[Diy_efi] Starting and Charging

Dustin Lof bubblesjrtwo
Fri Nov 4 14:21:53 UTC 2005


yes that wire is the same just connect it to the brown
wire in your factory 86 harness, you can test the
circuit as follows

grab a test light and clip it to batt ground, with the
alternator unplugged probe the brown wire, the light
should light with the ign on.  If it lights jump the
brown wire to ground, the batt. light should come on
if it has one. no fuses should blow.

I had a customers vehicle once a 90s chev truck that
would charge at times then not, when it wasnt the
batt. light was on, so the obvious answer seemed to be
replace the alternator, well the customer had already
done that, and it was done again at our shop before it
reached my bay, so I had a prety good feeling it wasnt
an alternator. I rigged up a little harness that had a
light bulb, an alternator connector and an alligator
clip, next I started the engine unplugged the
alternator plugged in this litle harness and clipped
the alligator clip to batt pos. the charging system
was working great but the batt light was still on then
off and flickering.  a little investigating revealed
the exciter wire rubbing on the cab pinch weld above
the transmission bellhousing. a new splice some shrink
wrap and a zip tie all problems solved.

## Record set
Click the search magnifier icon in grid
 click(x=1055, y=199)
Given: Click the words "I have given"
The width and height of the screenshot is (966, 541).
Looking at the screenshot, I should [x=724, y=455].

## Requirements
Answer these questions about the charging-circuit post:
1. In the circuit test, what should happen when the brown wire is jumped to ground?
2. What kind of vehicle did the customer bring in?
3. What was found rubbing on the cab pinch weld above the transmission bellhousing?

## The answer
1. The battery light should come on if there is one, and no fuses should blow.
2. A 90s Chevy truck.
3. The exciter wire.